Some things that can go wrong:

  • The secrets for sth and migration database accounts don't exist. This will cause the Helm install to fail.
  • A database user account (username/password combination) can't access the schema in the database server. Check with your database management tool whether remote login is allowed for both users. Also check whether the schema mentioned in your values.yaml file exists in the database server.

Step 7: Accessing the service using port-forward

If it's running ok, we can create a port-forward to be able to access the server from localhost.

Since we didn't include an ingress (yet), we'll have to allow access to our service inside the cluster, before a browser window can reach our app. The kubectl port-forward can create a listening port on the host that routes to the application inside your cluster. Your terminal window will output a URL to the service if it succeeds. That URL should lead to the frontend of the STH environment.

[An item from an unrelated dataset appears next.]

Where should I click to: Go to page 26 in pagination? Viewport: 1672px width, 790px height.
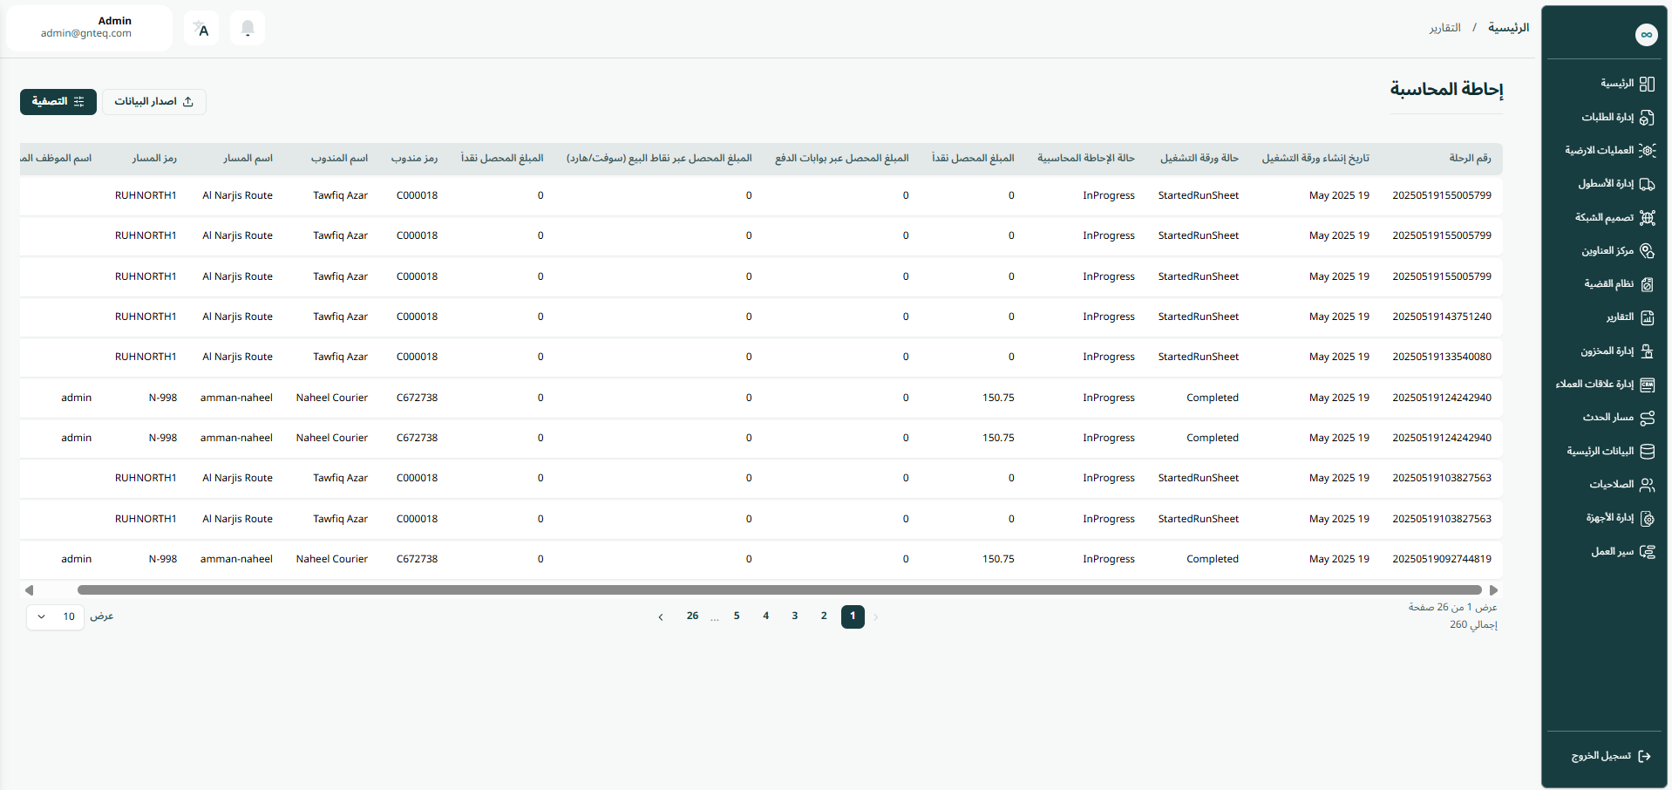tap(692, 616)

Step 8: Initialise database

The UI is installed now, but we need to initialise the database (create all tables). We do this by calling the following API call:

GET http://localhost:8080/api/v1/admin/installer?defaultPop=true

This operation is only available when the STH variable productionMode is set to false and the database user has permissions.

After visiting this page, a technical response should appear indicating the application is (re-)installed and we can proceed to login.

Step 9: Login for the first time

Semantic Treehouse uses OAuth for user authentication. This needs to be configured for each environment individually. See Configure OAuth identity providers.

Disabling production mode allows us to circumvent this. This happens through the Helm value config productionMode: false. It unlocks the API endpoint GET api/v1/admin/test/login/{accountId}. You can use admin as accountId. This call should be confirmed by a 200 OK response after which you can navigate to the application; you are not redirected automatically. The same browser will be logged in based on the browser session.

SUCCES

This concludes the guide to install a STH environment.

Uninstalling

danger

Removing the application from the Kubernetes cluster is fortunately one of the simplest steps. It can be done simply by typing:

helm delete -n mysth-ns mysth

If you've forgotten the release name, execute helm ls to see which applications are deployed by Helm.

Existing secrets (as mentioned in the yaml file) will not be removed. But beware, Helm generated resources will be removed (including the persistent volume that holds the uploads). The database will not be removed since it is not included in the Helm chart.